[Stored records]
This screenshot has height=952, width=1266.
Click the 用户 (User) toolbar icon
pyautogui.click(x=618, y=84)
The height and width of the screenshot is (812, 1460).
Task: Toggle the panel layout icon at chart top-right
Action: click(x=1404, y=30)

--

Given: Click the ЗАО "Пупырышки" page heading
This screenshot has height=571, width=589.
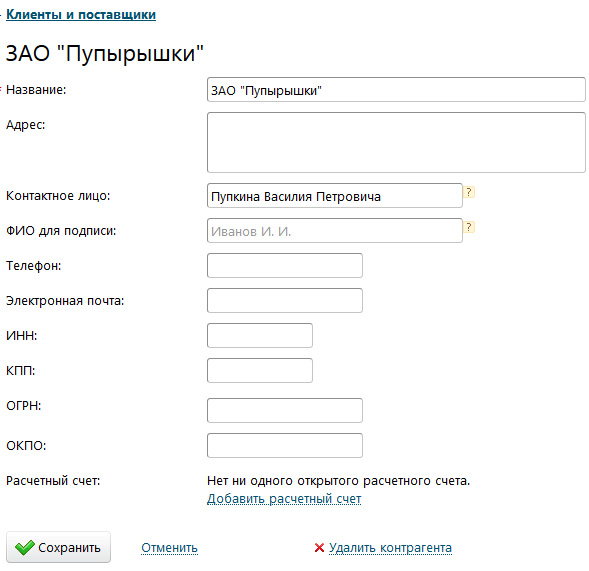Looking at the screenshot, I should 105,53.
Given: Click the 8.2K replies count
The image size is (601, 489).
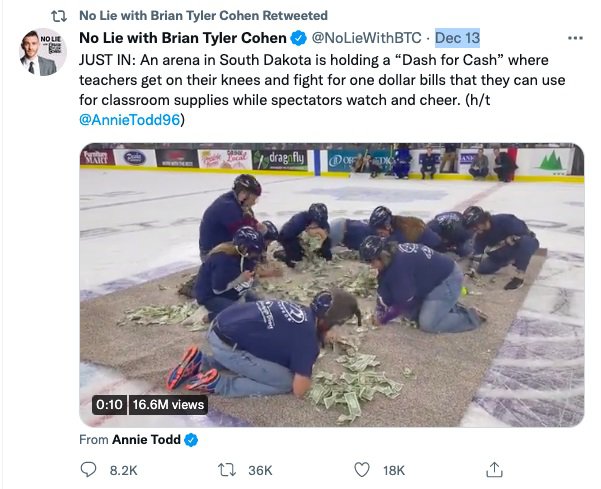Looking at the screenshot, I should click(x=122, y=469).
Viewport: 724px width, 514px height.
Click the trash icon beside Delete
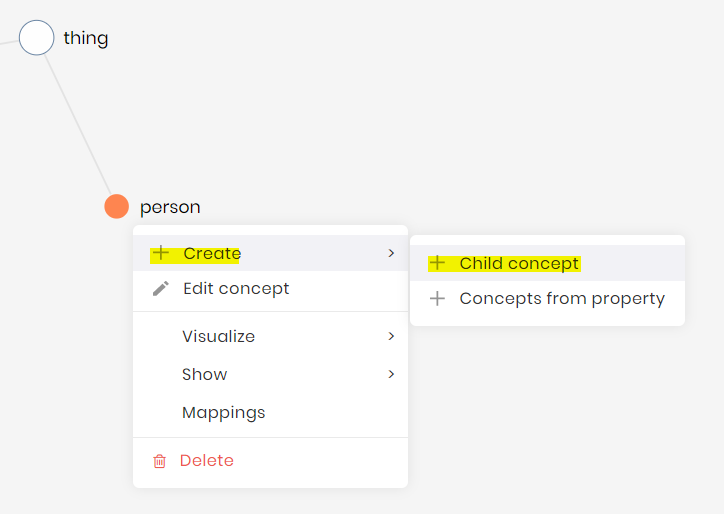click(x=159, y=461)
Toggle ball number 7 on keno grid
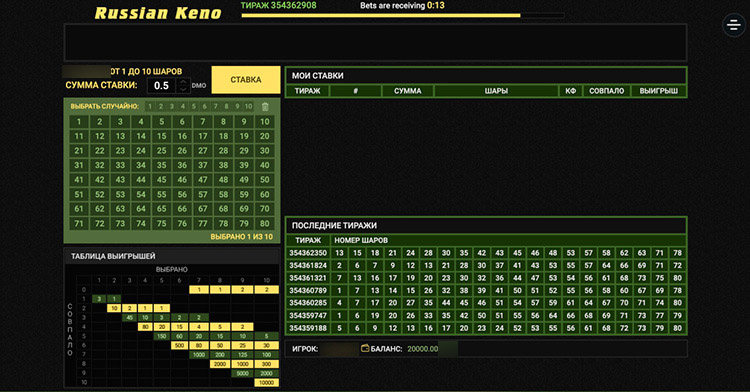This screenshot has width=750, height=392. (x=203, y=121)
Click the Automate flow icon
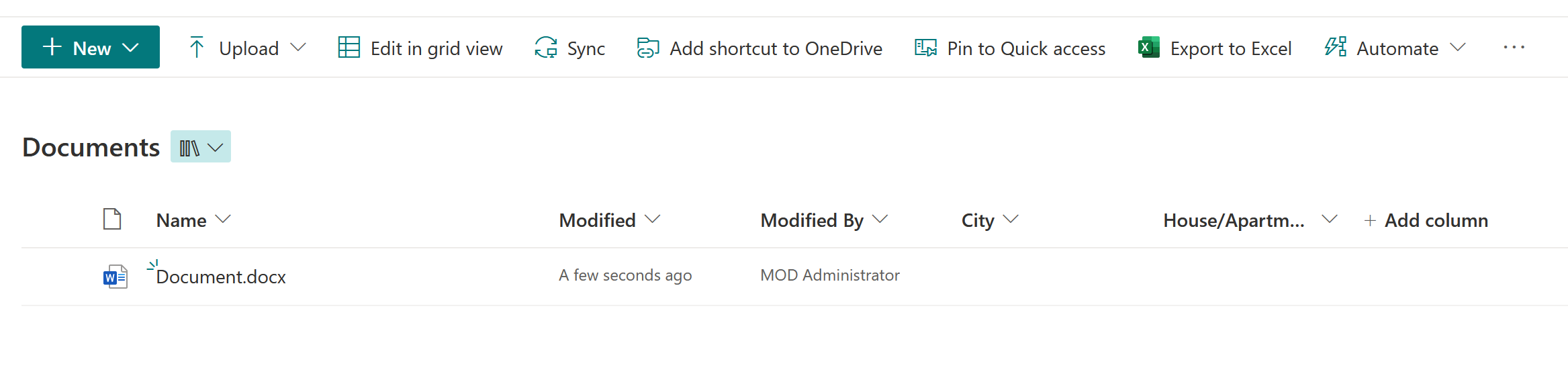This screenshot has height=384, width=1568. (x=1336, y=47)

### WHAT IS REQUIRED
Copy each line above that contains the word "Given".

### EXERCISE SOLUTION
Given: Click the ЗАО "Пупырышки" page heading
Given: Click the 8.2K replies count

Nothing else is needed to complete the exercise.